Alison Flood, reporting from the Hay Festival, wonders if literary festivals and reading groups are “signs of a thriving literary culture.”
Simon Heffer sums up books festivals thusly: “I suppose you could describe literary festivals as a sort of live porn show for the educated classes.”
Today in Literature: On this day in 1960, Boris Pasternak died at the age of seventy, persecuted to his grave by partisans on both sides of the Cold War.


AuthorScoop
May 30th, 2009 at 12:22 pm
Amazon, please skip the physical stores. It is not necessary. You’ve got my business already with a great selection, good prices, new mint copies and free shipping.
I hate to say it but I am giving up on bookstores.
I already have Barnes & Noble if I want to browse bookshelves littered with Starbucks cups and water bottles and or buy dog-eared magazines that have been picked over by pigs that had no intention of purchasing.

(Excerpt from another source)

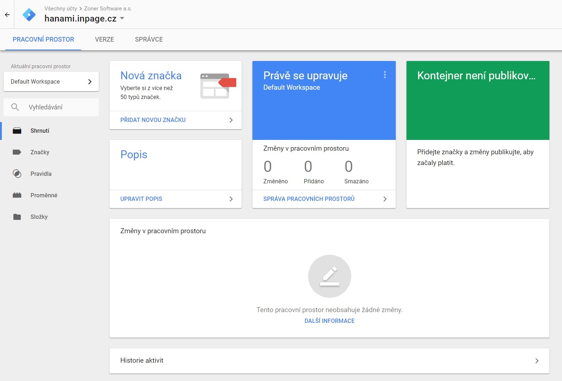Click PŘIDAT NOVOU ZNAČKU link
The image size is (562, 381).
pyautogui.click(x=153, y=120)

I am finished with bookstores.
Not the books fault, of course, it’s the people.
May 30th, 2009 at 12:48 pm
i can only seem to rekindle my love of bookstores in second-hand shops. and i say this as a guy who worked for waldenbooks for more than 5 years back in the 80s. i just can’t stand the big box stores. they’re sterile and soulless.
but i agree about amazon. i can’t see the upside, with the costs of running a physical store - staffing, utilities, rent, insurance, stock, furnishings, losses through shoplifting, etc.
they don’t need to increase brand recognition. it’s weird.